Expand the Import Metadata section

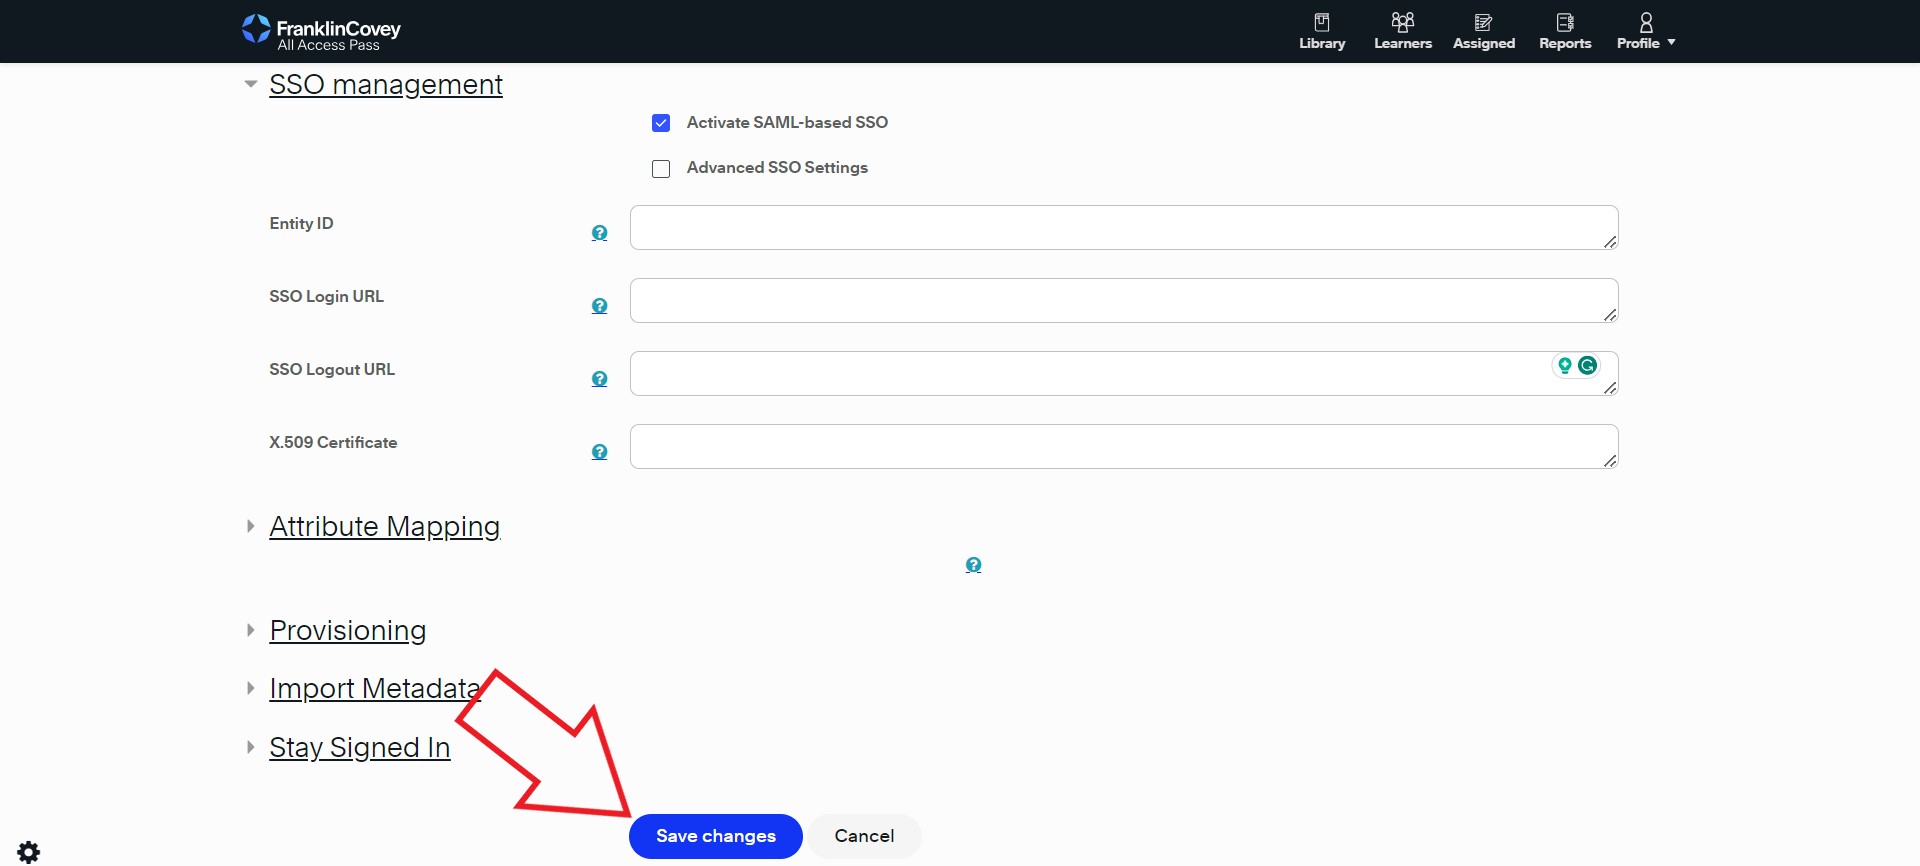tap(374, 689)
========
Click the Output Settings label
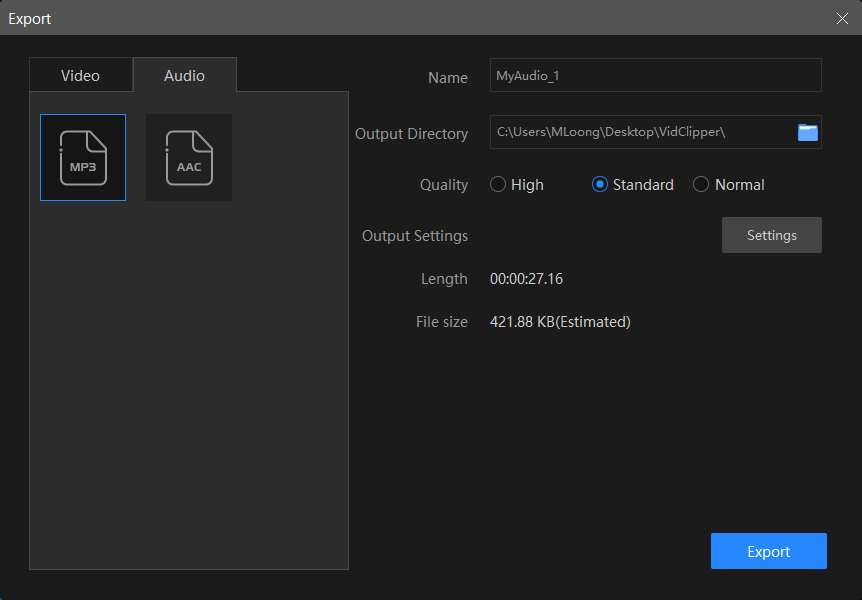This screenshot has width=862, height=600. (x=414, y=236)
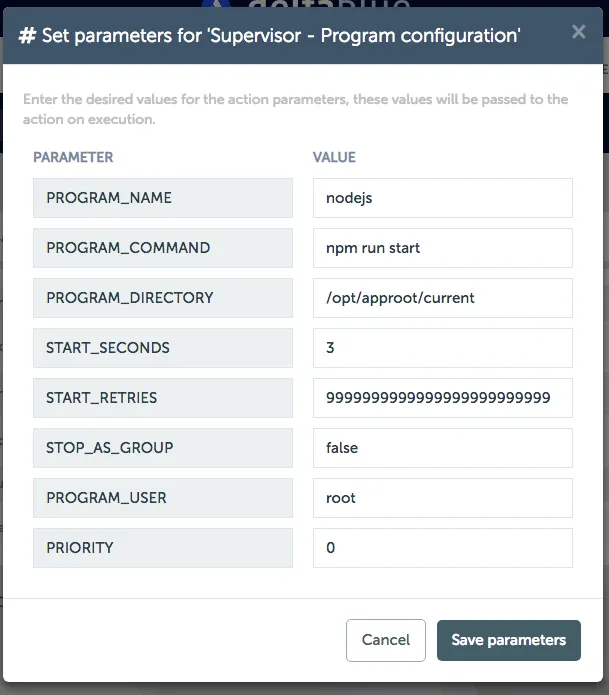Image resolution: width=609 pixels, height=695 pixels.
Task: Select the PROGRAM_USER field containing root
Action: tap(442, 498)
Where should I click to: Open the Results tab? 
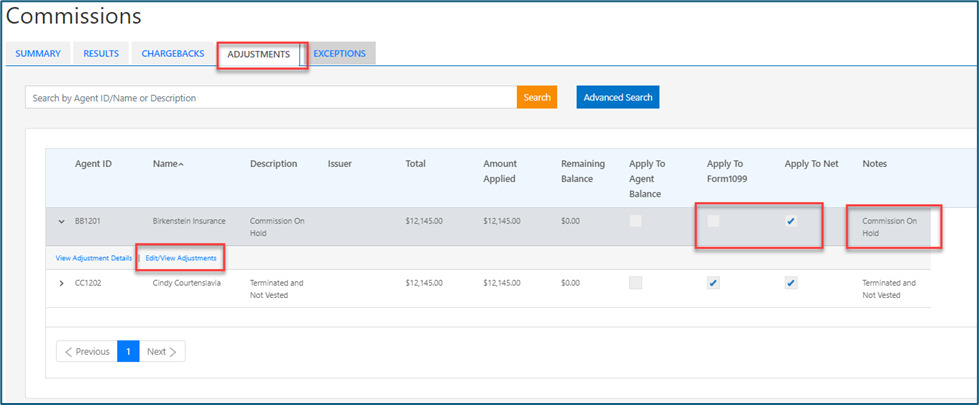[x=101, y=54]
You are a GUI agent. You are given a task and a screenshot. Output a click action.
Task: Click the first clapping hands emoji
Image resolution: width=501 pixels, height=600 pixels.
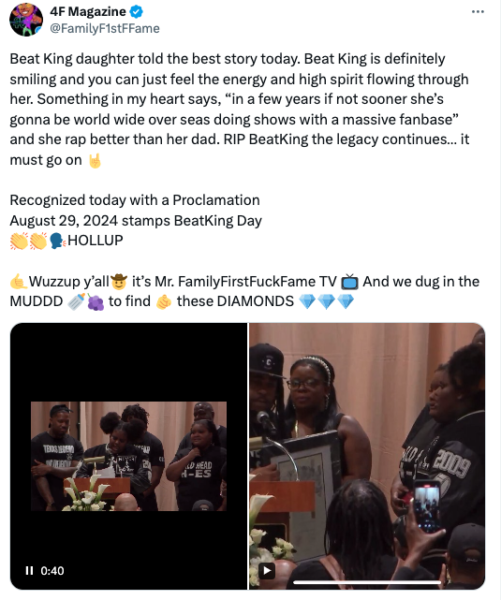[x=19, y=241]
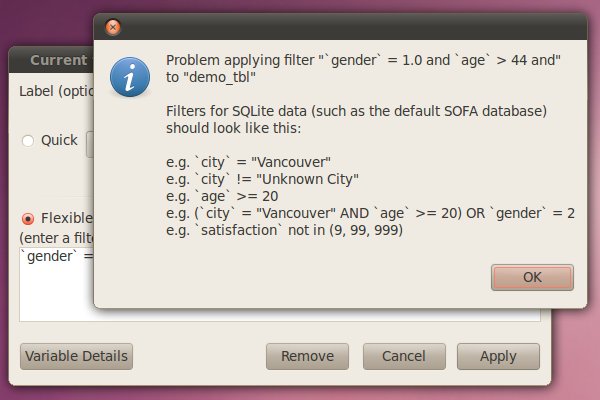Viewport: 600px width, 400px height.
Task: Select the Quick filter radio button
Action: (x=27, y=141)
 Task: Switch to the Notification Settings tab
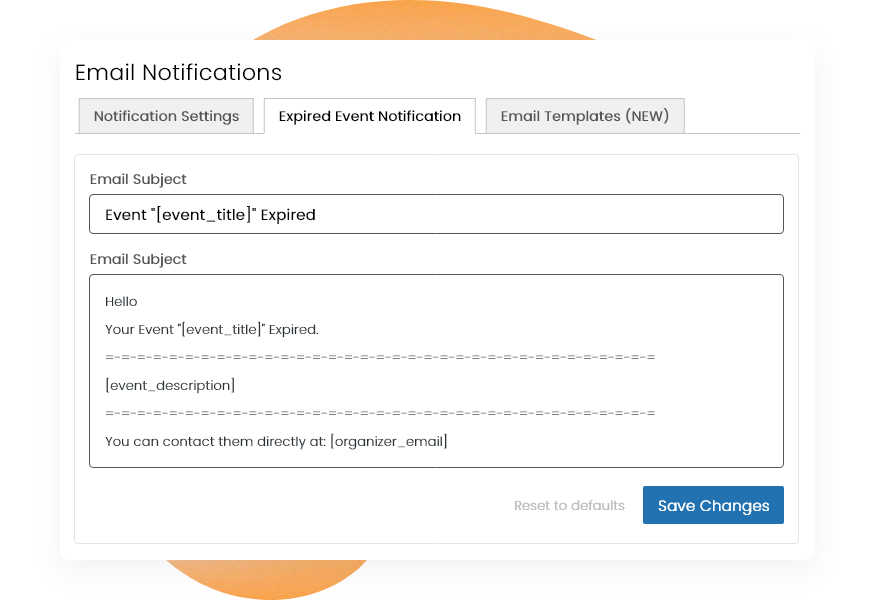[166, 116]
========
EXERCISE DIRECTIONS
Each line between the one holding "Click the Output Settings label" and the one holding "You are a GUI", inclusive, should be copied exactly as it appears above, and pictures should be omitted.

SOLVED EXERCISE
Click the Output Settings label
This screenshot has width=862, height=600. (x=414, y=236)
Image resolution: width=609 pixels, height=695 pixels.
Task: Select the PROGRAM_USER field containing root
Action: tap(442, 498)
Where should I click to: Open the Results tab? 
[x=101, y=54]
You are a GUI agent. You are given a task and a screenshot. Output a click action.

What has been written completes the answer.